In 2009 a multi-year investment and rehabilitation program by the national government was approved, along with a multi-million dollar World Bank loan to Argentina. This program is the single largest urban environmental project undertaken by the international community within an individual city in any developing country. Its breadth, ambition, difficulty, and substantial financial resources make it an important experiment in development cooperation as well as urban environmental rehabilitation.
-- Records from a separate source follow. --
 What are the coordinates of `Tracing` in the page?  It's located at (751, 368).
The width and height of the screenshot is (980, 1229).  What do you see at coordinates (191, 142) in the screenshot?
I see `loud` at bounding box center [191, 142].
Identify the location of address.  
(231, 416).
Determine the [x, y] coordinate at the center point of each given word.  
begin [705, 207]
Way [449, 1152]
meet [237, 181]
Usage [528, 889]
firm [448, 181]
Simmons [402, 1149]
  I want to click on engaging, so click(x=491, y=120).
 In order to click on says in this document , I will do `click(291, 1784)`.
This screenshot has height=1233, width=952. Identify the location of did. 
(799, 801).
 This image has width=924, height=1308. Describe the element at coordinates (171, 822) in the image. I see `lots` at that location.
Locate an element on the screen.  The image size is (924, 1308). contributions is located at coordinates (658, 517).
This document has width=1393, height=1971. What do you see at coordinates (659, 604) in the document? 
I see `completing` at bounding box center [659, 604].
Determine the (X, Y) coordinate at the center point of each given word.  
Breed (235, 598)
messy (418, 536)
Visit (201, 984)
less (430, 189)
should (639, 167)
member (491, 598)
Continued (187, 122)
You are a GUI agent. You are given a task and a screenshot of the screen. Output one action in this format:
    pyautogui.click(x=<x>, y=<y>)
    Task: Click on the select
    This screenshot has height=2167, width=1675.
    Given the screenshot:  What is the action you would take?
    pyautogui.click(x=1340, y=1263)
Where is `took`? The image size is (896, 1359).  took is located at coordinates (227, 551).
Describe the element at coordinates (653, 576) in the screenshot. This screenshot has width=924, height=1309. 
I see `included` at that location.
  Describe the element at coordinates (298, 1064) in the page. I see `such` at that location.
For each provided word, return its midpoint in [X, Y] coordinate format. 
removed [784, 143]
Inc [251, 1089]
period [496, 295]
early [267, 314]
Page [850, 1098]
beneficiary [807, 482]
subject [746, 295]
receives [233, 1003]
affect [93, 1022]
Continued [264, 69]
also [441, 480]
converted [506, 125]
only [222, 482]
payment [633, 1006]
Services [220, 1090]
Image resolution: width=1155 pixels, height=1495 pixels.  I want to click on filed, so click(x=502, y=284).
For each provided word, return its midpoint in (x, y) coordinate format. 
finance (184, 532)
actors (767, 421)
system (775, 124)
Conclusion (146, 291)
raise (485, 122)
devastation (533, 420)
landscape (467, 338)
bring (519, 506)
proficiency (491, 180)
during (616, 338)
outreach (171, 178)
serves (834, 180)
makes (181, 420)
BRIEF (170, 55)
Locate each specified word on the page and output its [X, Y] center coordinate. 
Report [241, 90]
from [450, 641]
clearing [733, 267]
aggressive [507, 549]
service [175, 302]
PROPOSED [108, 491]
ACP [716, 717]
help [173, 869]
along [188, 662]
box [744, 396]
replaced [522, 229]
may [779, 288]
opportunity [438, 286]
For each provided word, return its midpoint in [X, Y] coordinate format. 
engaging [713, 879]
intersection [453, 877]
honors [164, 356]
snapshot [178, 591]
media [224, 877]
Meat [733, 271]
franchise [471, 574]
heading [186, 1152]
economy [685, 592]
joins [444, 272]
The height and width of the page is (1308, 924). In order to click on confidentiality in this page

GPIA student work began on the 2010 Buenos Aires IFP, and for the last four years has been primarily informal and qualitative monitoring and evaluation of the efforts of national, provincial and local governmental and other institutional and civil society actors to remedy and develop the highly polluted area. The work was limited by not having a set of uniform indicators and a baseline that could be followed year-to-year. In this way, the project could not check back against a baseline to measure real impact and progress.

This PIA project seeks to accomplish two tasks:

1) Gather, review and summarize past years’ project work with the aim of developing an “after-the-fact” baseline for area conditions prior to 2010.

2) Install quantitative and qualitative measurable indicators so that the Argentina IFP 2014 cohort can conduct a baseline measurement.

This project would obviously benefit from the experience of IFP 2013 participants. However anyone with an interest in Monitoring and Evaluation is encouraged to join the project. Students who wish to participate in this project must enroll in Mark Johnson’s PIA I Project Design section.